TASK INSTRUCTIONS:
Render each line of the material below as a row in a Markdown table with the columns Row and Line, skipping blank lines.

RECORDS:
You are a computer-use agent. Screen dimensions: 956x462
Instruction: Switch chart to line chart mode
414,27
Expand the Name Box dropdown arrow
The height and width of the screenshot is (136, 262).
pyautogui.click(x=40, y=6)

EXPECTED ANSWER:
| Row | Line |
|---|---|
| 1 | You are a computer-use agent. Screen dimensions: 956x462 |
| 2 | Instruction: Switch chart to line chart mode |
| 3 | 414,27 |
| 4 | Expand the Name Box dropdown arrow |
| 5 | The height and width of the screenshot is (136, 262). |
| 6 | pyautogui.click(x=40, y=6) |